### TASK REQUIREMENTS
Reproduce the rows below word for word, starting with the line containing "In order to click on open" and going on through the line containing "The width and height of the screenshot is (1456, 819). In".

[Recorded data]
______
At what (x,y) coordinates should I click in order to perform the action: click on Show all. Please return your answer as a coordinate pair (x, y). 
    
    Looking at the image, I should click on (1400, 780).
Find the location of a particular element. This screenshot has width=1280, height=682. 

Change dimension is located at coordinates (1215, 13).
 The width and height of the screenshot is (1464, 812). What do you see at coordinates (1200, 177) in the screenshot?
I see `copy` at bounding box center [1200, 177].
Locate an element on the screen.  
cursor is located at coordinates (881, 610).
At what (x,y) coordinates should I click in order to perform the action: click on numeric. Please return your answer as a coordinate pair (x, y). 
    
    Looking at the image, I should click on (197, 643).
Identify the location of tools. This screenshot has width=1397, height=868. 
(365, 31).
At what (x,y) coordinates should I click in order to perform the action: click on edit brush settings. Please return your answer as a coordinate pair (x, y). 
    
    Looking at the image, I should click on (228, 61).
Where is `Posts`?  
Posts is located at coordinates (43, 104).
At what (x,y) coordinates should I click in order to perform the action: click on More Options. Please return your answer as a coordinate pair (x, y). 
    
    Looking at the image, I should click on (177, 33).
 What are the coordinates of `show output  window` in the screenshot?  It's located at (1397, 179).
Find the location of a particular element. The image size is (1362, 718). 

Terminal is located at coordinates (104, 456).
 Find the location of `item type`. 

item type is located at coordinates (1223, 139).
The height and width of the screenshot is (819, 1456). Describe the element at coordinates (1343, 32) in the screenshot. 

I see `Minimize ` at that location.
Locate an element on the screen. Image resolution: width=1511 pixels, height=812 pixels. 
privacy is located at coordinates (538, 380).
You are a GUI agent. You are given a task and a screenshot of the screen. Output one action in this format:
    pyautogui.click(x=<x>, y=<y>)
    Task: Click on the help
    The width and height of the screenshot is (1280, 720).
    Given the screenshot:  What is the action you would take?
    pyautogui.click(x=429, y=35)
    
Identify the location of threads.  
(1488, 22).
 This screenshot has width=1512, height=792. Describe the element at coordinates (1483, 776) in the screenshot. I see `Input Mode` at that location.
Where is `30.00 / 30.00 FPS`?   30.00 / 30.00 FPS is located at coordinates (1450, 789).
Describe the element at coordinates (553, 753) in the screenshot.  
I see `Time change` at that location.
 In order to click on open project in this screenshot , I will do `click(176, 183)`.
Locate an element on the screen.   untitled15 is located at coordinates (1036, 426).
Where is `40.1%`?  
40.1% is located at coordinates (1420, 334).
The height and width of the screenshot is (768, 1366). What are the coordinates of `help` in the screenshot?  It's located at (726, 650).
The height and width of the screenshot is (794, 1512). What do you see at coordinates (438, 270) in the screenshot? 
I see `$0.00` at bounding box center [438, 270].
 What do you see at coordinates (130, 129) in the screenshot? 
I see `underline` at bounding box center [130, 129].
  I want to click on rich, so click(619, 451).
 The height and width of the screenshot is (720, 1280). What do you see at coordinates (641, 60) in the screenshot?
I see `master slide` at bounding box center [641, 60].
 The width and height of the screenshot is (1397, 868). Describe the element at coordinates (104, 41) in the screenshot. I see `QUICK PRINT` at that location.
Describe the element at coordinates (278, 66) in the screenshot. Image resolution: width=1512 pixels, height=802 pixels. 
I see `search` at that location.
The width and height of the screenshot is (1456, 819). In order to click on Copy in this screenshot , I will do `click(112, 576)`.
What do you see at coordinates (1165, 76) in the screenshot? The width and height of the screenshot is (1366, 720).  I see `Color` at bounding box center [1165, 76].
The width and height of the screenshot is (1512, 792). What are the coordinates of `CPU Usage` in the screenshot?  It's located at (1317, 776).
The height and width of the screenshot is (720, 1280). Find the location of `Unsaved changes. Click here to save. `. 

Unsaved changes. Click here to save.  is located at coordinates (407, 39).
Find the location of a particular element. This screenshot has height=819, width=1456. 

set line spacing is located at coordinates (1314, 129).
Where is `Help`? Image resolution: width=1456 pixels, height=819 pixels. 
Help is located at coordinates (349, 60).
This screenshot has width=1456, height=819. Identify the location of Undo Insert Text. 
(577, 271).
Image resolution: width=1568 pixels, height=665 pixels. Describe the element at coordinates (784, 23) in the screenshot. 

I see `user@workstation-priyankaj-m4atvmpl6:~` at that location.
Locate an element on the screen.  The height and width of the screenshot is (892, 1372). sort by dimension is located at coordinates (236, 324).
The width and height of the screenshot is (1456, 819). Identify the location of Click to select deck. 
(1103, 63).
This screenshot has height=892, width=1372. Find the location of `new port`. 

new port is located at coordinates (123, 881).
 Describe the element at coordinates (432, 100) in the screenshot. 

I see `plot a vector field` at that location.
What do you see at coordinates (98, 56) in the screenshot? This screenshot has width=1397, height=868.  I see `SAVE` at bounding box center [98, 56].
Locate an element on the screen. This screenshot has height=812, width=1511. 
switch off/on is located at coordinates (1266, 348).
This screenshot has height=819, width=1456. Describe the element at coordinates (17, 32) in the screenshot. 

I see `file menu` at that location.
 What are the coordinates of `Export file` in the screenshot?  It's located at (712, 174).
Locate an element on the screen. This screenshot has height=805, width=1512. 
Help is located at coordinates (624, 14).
______
### TASK RESULT
 In order to click on open project in this screenshot , I will do `click(176, 183)`.
Locate an element on the screen.   untitled15 is located at coordinates (1036, 426).
Where is `40.1%`?  
40.1% is located at coordinates (1420, 334).
The height and width of the screenshot is (768, 1366). What are the coordinates of `help` in the screenshot?  It's located at (726, 650).
The height and width of the screenshot is (794, 1512). What do you see at coordinates (438, 270) in the screenshot? 
I see `$0.00` at bounding box center [438, 270].
 What do you see at coordinates (130, 129) in the screenshot? 
I see `underline` at bounding box center [130, 129].
  I want to click on rich, so click(619, 451).
 The height and width of the screenshot is (720, 1280). What do you see at coordinates (641, 60) in the screenshot?
I see `master slide` at bounding box center [641, 60].
 The width and height of the screenshot is (1397, 868). Describe the element at coordinates (104, 41) in the screenshot. I see `QUICK PRINT` at that location.
Describe the element at coordinates (278, 66) in the screenshot. Image resolution: width=1512 pixels, height=802 pixels. 
I see `search` at that location.
The width and height of the screenshot is (1456, 819). In order to click on Copy in this screenshot , I will do `click(112, 576)`.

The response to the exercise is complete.